「野生のホンダ」再起動? 14年ぶり四輪赤字が浮き彫りにした「不合理の勝機」
四輪事業が14年ぶりの赤字、1664億円の営業損失に沈んだホンダ。効率改善を掲げた2020年の「本社統合」をわずか6年で撤回し、開発機能を再び「研究所」へ分離する。EV関連で計7000億円の損失を織り込むなか、短期の合理性を捨て、中国勢に対抗すべく創業の原点である「技術の聖域」へ再起を賭ける背水の陣だ。
技術者の働き方
開発に携わる技術者の動機や成果評価の仕組みは、組織の働き方に直接影響する。本社主導では、KPI達成が人事評価や報酬と結びつき、技術者の行動は明確な目標や結果で方向づけられる。開発スピードやコスト管理が優先される一方、挑戦的な試みや長期的な技術探索には慎重にならざるを得なかった。

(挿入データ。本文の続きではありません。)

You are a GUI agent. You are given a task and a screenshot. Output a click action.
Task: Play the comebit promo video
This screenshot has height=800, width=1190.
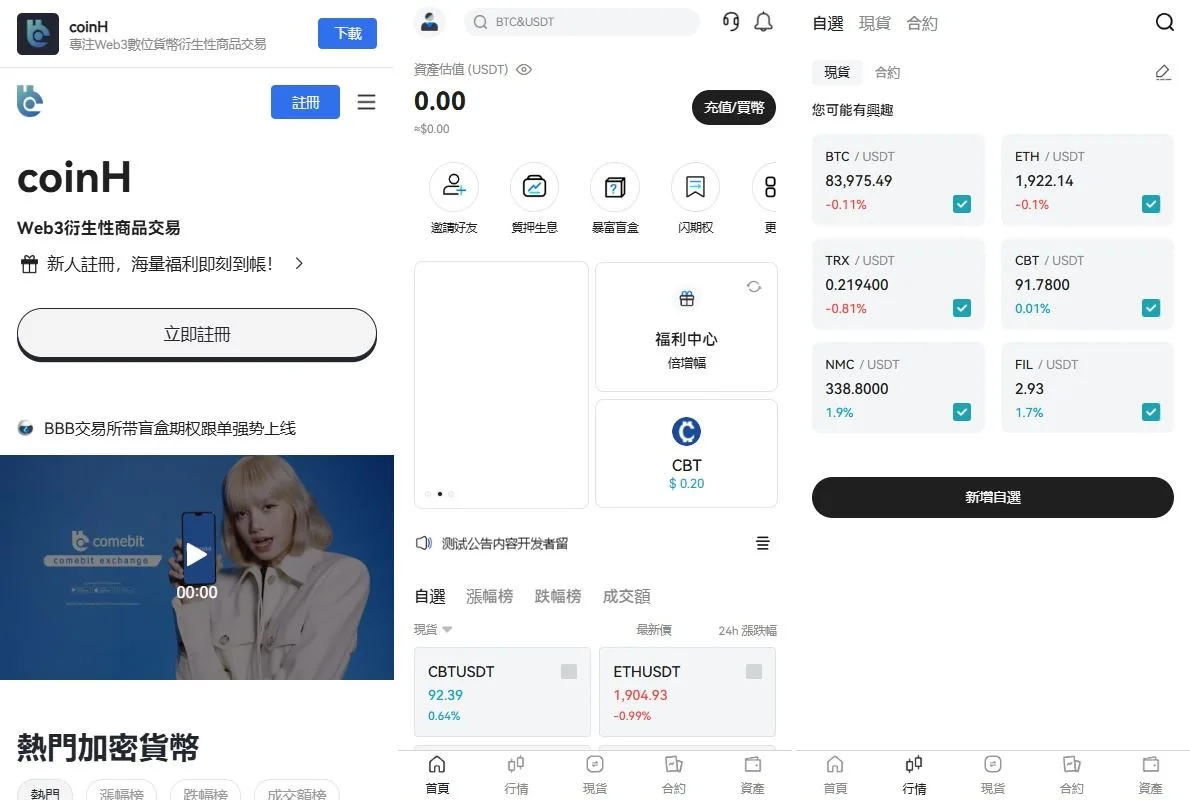coord(197,553)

研究所主導では、評価の時間軸や成果の形に余裕がある。即座の市場成果に直結しない研究や試作プロジェクトにも取り組みやすく、技術者は短期的なリスクを恐れずに新しいアイデアや技術を試せる。ホンダが再び研究所主導に回帰したのは、組織として挑戦的な開発を促す環境を意図的に整えようとしている表れだ。

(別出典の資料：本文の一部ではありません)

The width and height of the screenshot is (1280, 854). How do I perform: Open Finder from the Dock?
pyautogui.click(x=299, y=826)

この判断は短期的な収益圧力を受け入れる覚悟も示す。効率重視の管理下ではヒット車種を生み出せなかった。自由度を与えることで、次世代技術や差別化モデルの開発に賭ける道を選んだ。中国勢の急速な技術進展や市場対応力を意識すれば、短期成果より将来的な競争力確保を優先する意図がうかがえる。